When my younger brother came to visit last weekend, I made sure to point out Gelman Library on our travels through campus. After all, at a research university like GW, the main library is a campus fixture.
Or, at least, it should be.
But for a decade, Gelman has been vastly underfunded. The library’s annual $4 million budget hasn’t been sufficient to cover the costs of new collections and librarians’ salaries, according to blistering report from March.
Some good news came this week: As costs rise for academic collections, the administration has tepidly pledged to increase the librarian’s annual budget.
Of course, recently hired head librarian Geneva Henry said she knows her tall order for more funding likely won’t be delivered. “My numbers will be big, and I know we’ll be told that’s probably too much, but no, I will not go in asking for small or even maybe realistic numbers,” Henry told The Hatchet.
The renovations to Gelman’s second floor have successfully rehabilitated the library’s reputation on campus: Increasingly, students see the library as a place to meet for group projects, print out assignments and stop by between classes to cram for midterms.
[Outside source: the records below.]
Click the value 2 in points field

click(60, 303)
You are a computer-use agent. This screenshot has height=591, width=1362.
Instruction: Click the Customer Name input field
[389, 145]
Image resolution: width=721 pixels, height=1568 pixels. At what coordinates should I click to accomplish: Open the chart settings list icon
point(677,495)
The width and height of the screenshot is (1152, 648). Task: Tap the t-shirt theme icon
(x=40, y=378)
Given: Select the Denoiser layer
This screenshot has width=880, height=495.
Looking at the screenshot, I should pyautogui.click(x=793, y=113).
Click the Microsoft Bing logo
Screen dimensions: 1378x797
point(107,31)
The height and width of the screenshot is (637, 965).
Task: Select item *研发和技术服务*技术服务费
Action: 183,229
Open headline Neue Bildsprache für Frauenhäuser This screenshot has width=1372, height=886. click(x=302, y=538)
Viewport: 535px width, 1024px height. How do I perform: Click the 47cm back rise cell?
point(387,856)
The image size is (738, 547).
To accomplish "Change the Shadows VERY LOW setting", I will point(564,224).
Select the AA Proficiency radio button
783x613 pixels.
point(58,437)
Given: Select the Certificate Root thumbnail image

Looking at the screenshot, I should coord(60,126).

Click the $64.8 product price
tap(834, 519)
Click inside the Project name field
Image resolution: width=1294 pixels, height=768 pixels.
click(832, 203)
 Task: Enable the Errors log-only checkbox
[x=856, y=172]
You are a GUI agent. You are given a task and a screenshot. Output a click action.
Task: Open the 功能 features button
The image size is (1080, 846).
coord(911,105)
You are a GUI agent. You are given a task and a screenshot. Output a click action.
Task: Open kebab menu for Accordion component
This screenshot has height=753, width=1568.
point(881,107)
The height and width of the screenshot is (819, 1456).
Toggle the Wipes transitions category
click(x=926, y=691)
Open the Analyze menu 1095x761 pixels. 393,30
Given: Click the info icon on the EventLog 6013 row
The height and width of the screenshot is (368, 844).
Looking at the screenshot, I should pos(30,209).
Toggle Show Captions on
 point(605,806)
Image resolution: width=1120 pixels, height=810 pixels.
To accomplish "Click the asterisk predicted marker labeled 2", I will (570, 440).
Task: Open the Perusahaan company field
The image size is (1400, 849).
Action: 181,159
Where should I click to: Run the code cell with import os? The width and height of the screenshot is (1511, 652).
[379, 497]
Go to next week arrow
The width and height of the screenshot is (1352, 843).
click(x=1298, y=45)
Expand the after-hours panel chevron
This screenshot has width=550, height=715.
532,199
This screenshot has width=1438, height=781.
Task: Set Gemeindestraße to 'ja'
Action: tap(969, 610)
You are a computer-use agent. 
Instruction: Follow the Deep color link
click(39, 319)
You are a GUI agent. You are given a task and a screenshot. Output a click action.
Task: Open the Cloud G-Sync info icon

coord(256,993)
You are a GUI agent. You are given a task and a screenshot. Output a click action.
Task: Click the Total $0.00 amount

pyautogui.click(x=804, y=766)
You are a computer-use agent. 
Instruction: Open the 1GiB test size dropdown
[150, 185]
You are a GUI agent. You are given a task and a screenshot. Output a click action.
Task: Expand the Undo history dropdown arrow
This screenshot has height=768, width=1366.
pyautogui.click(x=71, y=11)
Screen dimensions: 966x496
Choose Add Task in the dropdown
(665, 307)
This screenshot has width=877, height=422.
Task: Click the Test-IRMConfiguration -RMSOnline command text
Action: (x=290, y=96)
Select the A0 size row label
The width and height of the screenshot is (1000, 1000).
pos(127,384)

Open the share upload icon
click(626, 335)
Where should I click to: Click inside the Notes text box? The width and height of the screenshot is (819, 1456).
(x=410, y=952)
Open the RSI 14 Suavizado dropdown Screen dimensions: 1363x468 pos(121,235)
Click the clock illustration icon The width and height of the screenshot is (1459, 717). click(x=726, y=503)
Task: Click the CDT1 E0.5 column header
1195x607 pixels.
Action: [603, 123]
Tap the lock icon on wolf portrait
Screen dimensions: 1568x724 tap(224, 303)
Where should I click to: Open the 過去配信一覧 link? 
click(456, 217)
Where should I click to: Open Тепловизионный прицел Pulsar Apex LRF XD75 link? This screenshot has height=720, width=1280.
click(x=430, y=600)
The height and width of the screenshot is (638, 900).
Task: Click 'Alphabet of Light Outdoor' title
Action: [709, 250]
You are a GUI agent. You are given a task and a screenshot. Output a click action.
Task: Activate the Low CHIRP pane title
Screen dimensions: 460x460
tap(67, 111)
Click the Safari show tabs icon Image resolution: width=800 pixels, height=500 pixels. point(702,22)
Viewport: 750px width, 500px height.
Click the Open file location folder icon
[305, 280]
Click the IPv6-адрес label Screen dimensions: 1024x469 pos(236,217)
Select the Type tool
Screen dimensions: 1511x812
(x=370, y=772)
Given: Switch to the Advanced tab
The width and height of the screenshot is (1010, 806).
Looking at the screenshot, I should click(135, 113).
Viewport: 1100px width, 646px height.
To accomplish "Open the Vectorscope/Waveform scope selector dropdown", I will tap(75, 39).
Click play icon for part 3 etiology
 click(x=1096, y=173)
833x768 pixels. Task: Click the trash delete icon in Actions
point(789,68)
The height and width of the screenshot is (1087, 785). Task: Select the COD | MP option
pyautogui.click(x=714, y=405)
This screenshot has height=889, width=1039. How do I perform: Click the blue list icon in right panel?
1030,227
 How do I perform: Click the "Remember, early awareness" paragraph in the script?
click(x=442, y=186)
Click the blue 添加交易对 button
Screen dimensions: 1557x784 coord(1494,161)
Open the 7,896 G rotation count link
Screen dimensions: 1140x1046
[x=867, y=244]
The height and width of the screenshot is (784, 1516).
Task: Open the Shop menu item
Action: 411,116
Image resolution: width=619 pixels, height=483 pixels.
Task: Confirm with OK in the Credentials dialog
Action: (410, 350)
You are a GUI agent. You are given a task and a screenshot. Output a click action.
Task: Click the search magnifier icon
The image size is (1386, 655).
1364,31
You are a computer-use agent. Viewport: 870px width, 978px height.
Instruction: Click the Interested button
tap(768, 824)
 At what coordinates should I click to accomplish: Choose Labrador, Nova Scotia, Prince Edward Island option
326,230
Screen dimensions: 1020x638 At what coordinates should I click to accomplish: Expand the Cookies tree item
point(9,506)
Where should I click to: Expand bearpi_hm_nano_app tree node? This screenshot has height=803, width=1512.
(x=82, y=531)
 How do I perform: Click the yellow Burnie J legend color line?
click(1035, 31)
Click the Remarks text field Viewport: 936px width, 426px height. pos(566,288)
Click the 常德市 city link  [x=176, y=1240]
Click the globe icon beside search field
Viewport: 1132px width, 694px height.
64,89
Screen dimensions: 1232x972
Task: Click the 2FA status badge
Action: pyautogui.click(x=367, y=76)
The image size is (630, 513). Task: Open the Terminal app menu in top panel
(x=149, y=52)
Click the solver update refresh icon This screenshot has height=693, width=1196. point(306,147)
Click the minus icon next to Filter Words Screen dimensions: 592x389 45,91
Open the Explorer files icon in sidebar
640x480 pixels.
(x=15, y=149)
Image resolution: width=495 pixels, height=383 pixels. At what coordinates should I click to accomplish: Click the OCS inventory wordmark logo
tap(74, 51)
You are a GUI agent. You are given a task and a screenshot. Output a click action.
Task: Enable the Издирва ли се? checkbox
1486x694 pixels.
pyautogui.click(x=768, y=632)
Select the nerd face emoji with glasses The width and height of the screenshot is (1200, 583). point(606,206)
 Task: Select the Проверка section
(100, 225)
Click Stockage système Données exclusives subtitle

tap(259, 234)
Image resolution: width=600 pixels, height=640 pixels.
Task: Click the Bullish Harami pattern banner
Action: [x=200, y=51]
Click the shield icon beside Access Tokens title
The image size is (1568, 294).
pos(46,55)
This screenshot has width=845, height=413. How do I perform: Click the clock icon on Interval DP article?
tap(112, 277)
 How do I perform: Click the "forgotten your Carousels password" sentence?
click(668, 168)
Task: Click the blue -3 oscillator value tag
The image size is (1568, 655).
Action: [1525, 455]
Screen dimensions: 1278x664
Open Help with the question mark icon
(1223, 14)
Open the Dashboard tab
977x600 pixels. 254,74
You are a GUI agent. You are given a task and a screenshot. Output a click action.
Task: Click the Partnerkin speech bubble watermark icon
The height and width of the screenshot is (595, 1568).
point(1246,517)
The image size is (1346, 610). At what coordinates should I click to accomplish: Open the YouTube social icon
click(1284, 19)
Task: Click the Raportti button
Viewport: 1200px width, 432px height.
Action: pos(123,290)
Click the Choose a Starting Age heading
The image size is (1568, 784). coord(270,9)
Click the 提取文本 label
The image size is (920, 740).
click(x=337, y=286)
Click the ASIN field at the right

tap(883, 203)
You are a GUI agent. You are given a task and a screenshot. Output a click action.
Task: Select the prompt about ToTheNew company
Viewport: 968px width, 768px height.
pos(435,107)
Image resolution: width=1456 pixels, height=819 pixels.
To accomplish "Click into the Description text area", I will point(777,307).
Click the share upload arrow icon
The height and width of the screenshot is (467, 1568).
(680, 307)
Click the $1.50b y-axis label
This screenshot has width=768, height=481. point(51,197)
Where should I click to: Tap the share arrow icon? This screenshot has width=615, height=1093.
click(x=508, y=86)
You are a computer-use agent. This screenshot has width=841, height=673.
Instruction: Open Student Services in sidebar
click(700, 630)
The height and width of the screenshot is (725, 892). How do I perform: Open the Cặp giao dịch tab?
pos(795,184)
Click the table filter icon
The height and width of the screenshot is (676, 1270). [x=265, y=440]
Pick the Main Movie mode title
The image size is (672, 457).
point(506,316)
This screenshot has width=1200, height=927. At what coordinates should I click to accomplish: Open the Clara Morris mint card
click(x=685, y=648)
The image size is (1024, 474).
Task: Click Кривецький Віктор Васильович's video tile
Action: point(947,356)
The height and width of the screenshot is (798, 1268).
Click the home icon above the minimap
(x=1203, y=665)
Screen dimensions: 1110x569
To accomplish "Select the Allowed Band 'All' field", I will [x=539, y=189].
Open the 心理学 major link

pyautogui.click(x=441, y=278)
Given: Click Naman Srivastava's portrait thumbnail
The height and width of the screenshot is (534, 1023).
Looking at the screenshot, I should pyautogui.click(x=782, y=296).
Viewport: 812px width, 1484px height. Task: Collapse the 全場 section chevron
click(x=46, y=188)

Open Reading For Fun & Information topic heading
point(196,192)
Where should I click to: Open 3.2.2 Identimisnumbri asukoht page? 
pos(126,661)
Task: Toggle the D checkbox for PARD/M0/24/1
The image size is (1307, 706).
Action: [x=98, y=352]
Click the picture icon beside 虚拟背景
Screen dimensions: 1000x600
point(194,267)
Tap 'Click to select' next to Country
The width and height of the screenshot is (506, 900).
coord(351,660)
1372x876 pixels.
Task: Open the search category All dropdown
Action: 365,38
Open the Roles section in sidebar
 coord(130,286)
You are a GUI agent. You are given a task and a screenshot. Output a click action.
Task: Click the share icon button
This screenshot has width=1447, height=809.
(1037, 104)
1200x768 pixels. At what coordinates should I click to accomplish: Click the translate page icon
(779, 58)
But aesthetic improvements to just one of the library’s seven floors just won’t cut it – especially in an era of transformation for GW, when administrators hope to “embrace an educational vision
that values both basic and applied research,” according to the ten-year strategic plan, released in February.
The University likes to tout its central location in the nation’s capital as a selling point. But that doesn’t mean it should be acceptable to assume that if students need access to a niche research collection or want a quality studying experience, they’ll travel to the Library of Congress.
The writer, a junior majoring in political communication, is The Hatchet’s opinions editor.